- Born: September 24, 2007 (age 18) City of São Paulo, State of São Paulo, Brazil.
- Occupations: Actress, Model and Digital influencer
- Years active: 2009–present

= Pietra Quintela =

American actress (born 2007)

Pietra Quintela (September 24, 2007) is a Brazilian actress, model and digital influencer known mostly for starring in the film Princesa Adormecida (2024) and she has participated in other films such as Os Exterminadores do Além Contra a Loira do Banheiro (2018), Alice no Mundo da Internet (2022), As Aventuras de Poliana – O Filme (2020), Empirion: Uma Aventura com Einstein (2023), as well as the television soap operas As Aventuras de Poliana (2018–2020) an adaptation of the Eleanor H. Porter's book Pollyanna and Poliana Moça (2022–2023) the adaptation of the book sequence Pollyanna Grows Up. She also acted in the play "O Finado Beta e os Irmãos Rubel" from 2021.

==Early life==
Pietra was born on September 24, 2007. She has two older brothers and is the daughter of businesswoman Deborah Quintela and businessman and former member of the musical group Dominó, Marcos Quintela.

==Career==
Pietra took part in her first fashion show in 2009 at the age of 2, but her professional artistic journey really began when she was 7 years old and walked the runway at São Paulo Fashion Weekend Kids in 2014.

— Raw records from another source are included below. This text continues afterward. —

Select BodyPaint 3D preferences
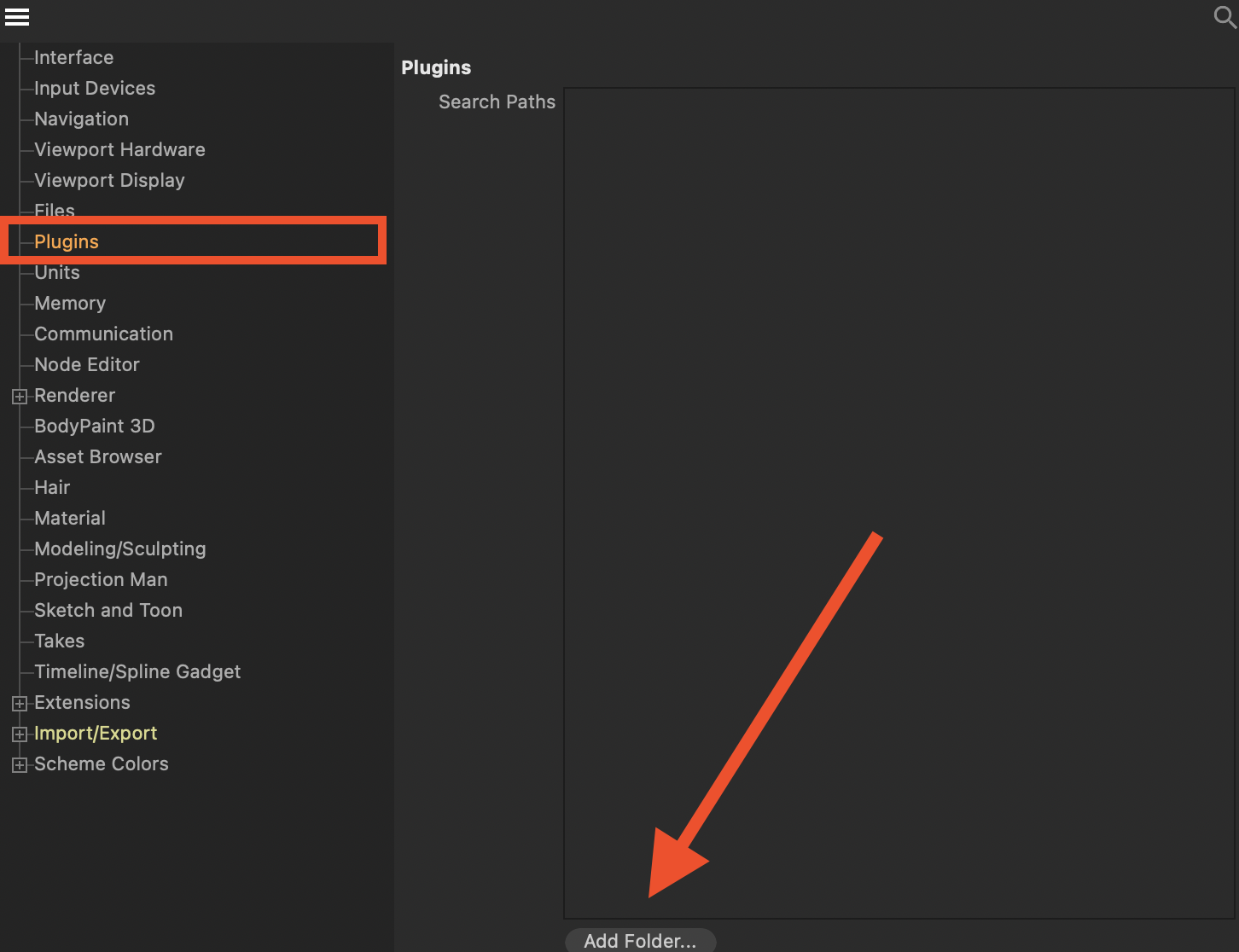The image size is (1239, 952). (94, 426)
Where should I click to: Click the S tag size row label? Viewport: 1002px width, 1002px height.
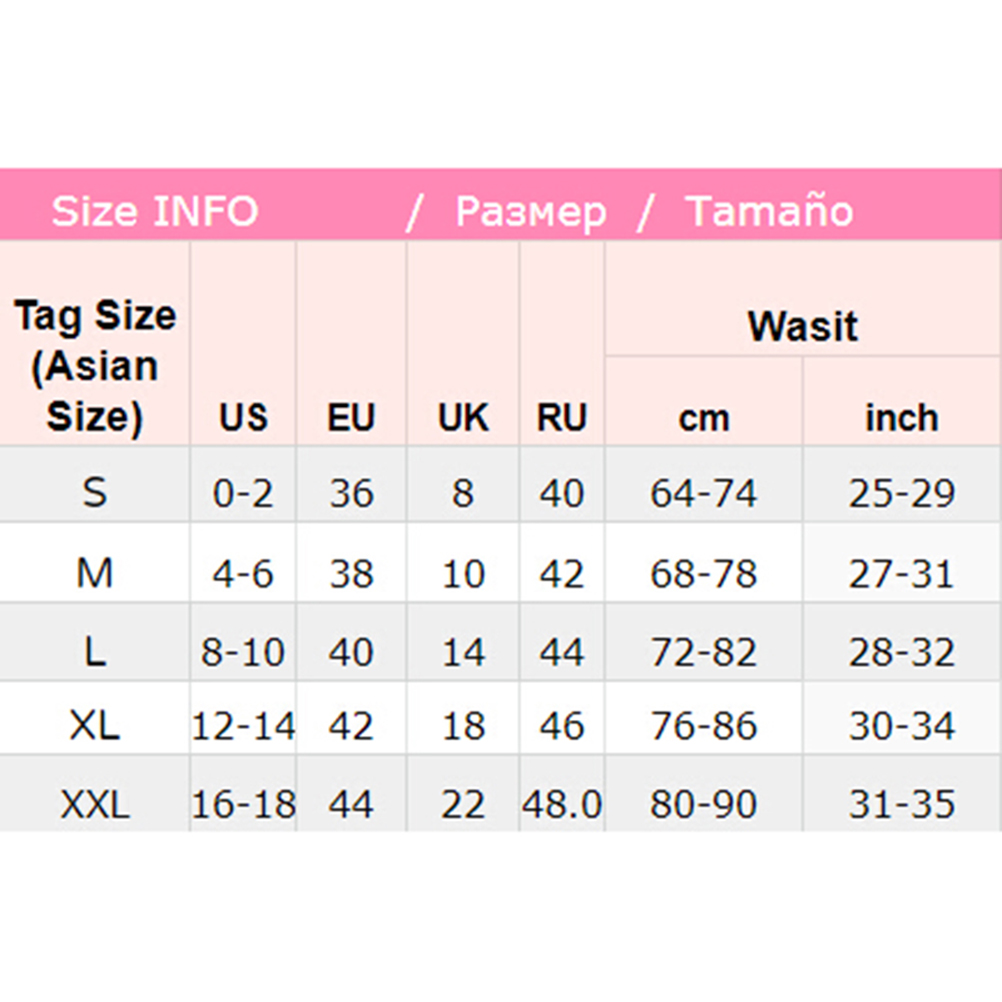[x=95, y=492]
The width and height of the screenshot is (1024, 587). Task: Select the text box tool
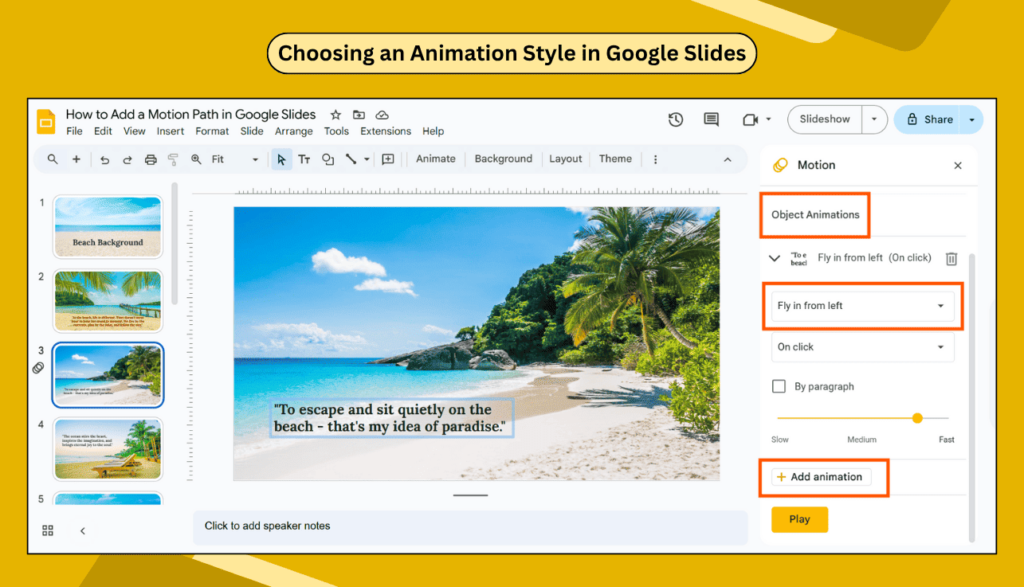(304, 160)
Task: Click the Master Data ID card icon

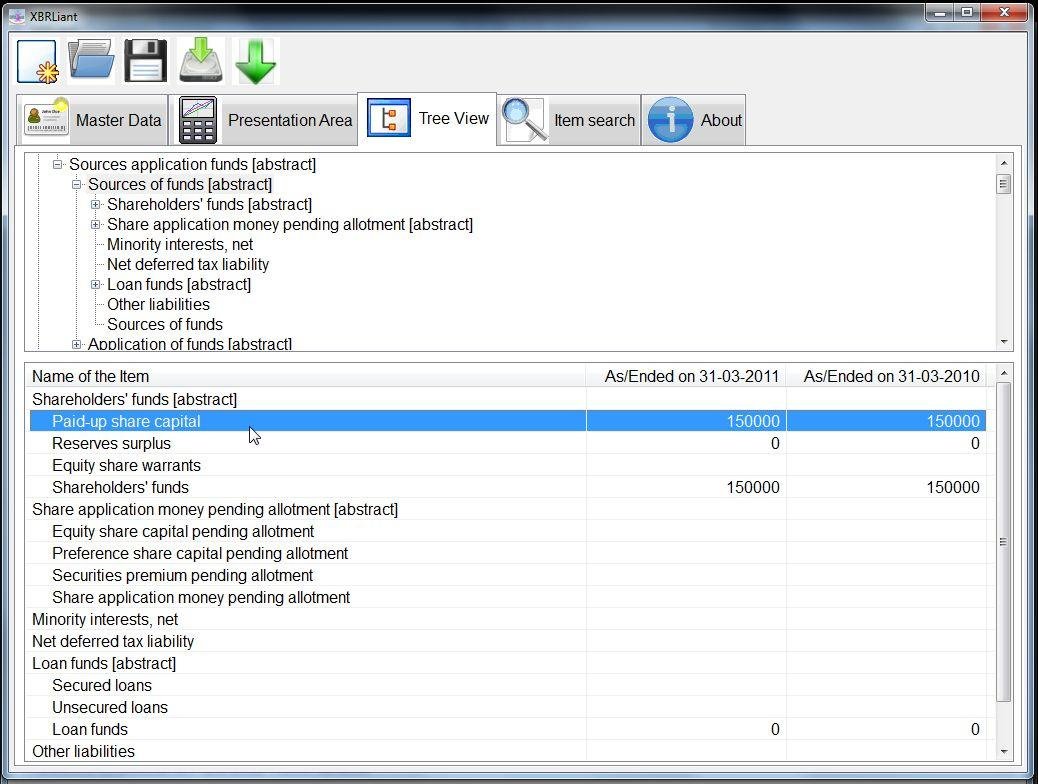Action: 46,119
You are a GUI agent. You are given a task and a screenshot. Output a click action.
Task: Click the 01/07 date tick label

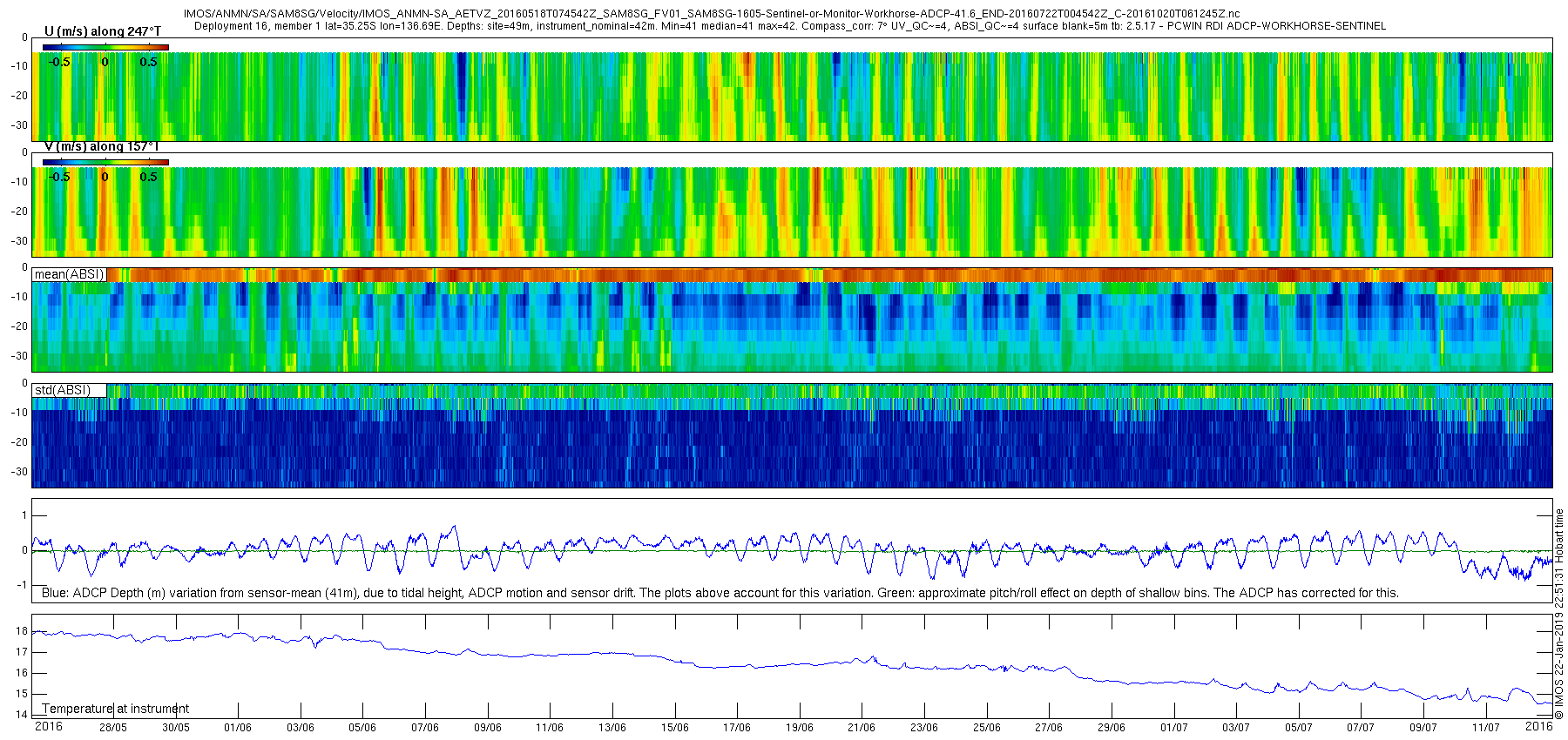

She started her first acting at the age of 9 in the soap opera As Aventuras de Poliana (2018–2020) from the Brazilian television network SBT which premiered in 2018 but started recording earlier.

Also in 2018, she debuted her first work in a film, being the Brazilian horror and comedy film Os Exterminadores do Além Contra a Loira do Banheiro

In 2024, the film starring Pietra Quintela was released in theaters Princesa Adormecida, is currently available on streaming services like Netflix.